Gray, for the plaintiff. The instrument was now before the jury and he would ask the court to charge them that the plaintiff on the evidence was entitled to recover, and that the measure of the damages should be the clear *Page 216 
amount which he would have been able to realize from the year's rent of the premises, if the agreement had been executed in good faith pursuant to its terms by each of the parties. After a brief conference between the counsel, it was arranged by consent that the court should charge the jury on the law of the case, except as to the sufficiency of the U. S. revenue stamp affixed to it, and that the verdict should be taken subject to all legal exceptions on that ground, with leave reserved to the defendant to move to set it aside, if in favor of the plaintiff, and to enter a judgment of nonsuit in the case.
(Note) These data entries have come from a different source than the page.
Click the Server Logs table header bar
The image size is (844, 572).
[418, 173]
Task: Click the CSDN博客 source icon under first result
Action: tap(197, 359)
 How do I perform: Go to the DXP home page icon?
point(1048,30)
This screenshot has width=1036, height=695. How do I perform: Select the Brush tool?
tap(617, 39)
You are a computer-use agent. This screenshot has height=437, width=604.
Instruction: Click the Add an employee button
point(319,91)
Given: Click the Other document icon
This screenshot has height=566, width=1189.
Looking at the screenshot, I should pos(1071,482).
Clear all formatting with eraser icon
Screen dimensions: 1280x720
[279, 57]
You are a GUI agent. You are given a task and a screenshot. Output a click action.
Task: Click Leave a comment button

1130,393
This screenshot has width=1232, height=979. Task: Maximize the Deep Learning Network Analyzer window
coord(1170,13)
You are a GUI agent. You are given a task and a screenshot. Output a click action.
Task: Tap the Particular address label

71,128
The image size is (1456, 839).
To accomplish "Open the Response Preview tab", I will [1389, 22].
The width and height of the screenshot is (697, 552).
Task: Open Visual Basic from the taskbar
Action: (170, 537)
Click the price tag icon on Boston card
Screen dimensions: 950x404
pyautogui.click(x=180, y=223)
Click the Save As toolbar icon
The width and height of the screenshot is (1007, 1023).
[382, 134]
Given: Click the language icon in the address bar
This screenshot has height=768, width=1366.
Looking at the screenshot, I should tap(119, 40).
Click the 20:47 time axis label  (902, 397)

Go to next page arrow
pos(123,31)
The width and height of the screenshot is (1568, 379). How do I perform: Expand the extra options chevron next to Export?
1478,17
that under the arrangement the plaintiff was unquestionably entitled to a verdict, but it could not be for more than five hundred dollars in any event, and should not be greater than the actual amount of the precise loss and injury which he had directly sustained by reason of the failure of the defendant to comply with the agreement.
The plaintiff had a verdict for one hundred dollars, and there ended the matter.